Updating a random element is another operation for which arrays are clearly more suitable than lists. As soon as you have more than ~20 elements, that is. Here, A.Vector actually is beaten by ErlangArray and MapArray (which perform similarly well), at least until your array has more than ~30_000 elements.

It’s clear that appending a single element to the tail of a list is a really bad idea. In some situations, pre pending an element to a list and then ‘interpreting it backwards’ is a possibility, although that will still not allow fast read/write access to any of the other elements in the collection (as seen above).

For appends, all three kinds of arrays (ErlangArray, MapArray and A.Vector) seem to behave similarly well. A.Vector slows down a little here once the ~10_000 element limit has been reached.

Which implementation should I use?

Benchmarks are nice, and from above benchmarks it seems that either A.Vector if reads are common and ErlangArray if writes/appends are somewhat more common might be a good rule of thumb.

But why choose based on general advice? The main fief of the Arrays library is that it is easy to switch out one array-implementation for another (by an app-wide config or an option passed to Arrays.new), so the better advice is to make your choice based on benchmarking your particular application! :smiley:


I want to thank @sasajuric for his great article on sequences of december last year, and for publishing the source code to make the graphs in that article. (And also to @sabiwara for his help in this matter – hope you get around to writing that longer blogpost about A.Vector soon!)


What’s next?

I will probably be spending my spare time the next couple of weeks on some of the other Elixir libraries I’ve been working on (hint).
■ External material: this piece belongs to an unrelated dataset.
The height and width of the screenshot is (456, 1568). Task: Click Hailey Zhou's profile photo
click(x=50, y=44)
After this, work on Arrays will continue. The roadmap is still to add support to more common array operations: swapping elements at two indices, sorting arrays, shuffling arrays, and maybe more if other common operations are identified.

I urge you to try out the library! It is very stable, well-tested and performant.
At some distant point in the future a v3.0 might be released if the Arrays.Protocol might be refined further to include more paths for optimization. This will be a breaking change for array-structure implementers but probably not for users of the library.

Cheers! :cake:

~Qqwy/Marten

13 Likes

I’ve been doing some more work on ArraysRRBVector:

Now that there is a reasonably simple way to call an Elixir function from within Rust (c.f. RustlerElixirFun: repo, topic), it seemed sensible to try this out by implementing a new version of map (as in Enum.map, but keeping it as an array) for this native array datastructure.
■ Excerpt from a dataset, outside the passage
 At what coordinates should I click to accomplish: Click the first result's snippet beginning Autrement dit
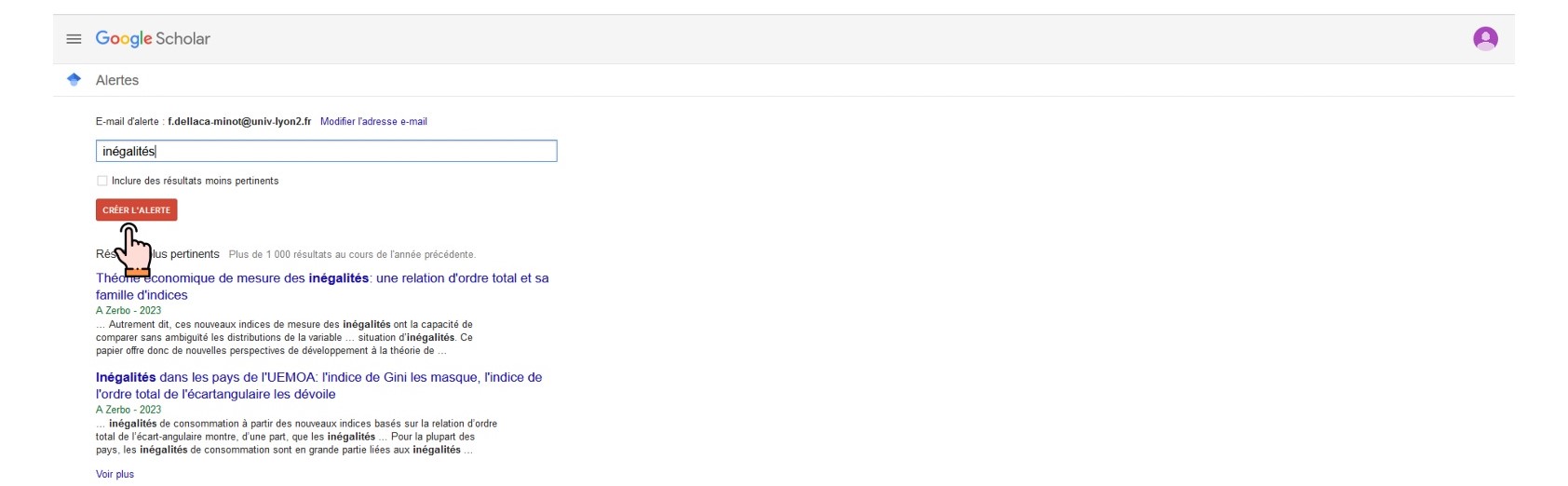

The new approach iterates over the leaf nodes in the reduced-radix-binary tree, which (when fully filled, which all except the last one are), each contain 64 elements. This means that:

  • We call into Elixir only O(log_64(n)) times if you have an array with n elements. EDIT: Actually, this is incorrect as we do not drill down to a single leaf node, but rather iterate over all leaves. Thus, we still run in O(n/64) = O(n) time. Still a significant reduction of function call overhead though.
  • We only convert between Rust datastructures and Elixir datastructures 64 elements at a time. This greatly reduces memory usage if you have very big vectors (as we do not need to create side-by-side copies of the full vector anymore).

I have not done any benchmarks yet. I’m pretty sure that it is still not as fast as staying in Elixir the whole time (when e.g. using an ErlangArray, MapArray or Aja.Vector), but it definitely is faster than the old approach of turning the whole vector fully into a list, mapping over that in Elixir, and then turning it back.

Most importantly, it might be a nice example for people of you to use RustlerElixirFun to call Elixir code from inside Rust in their own projects.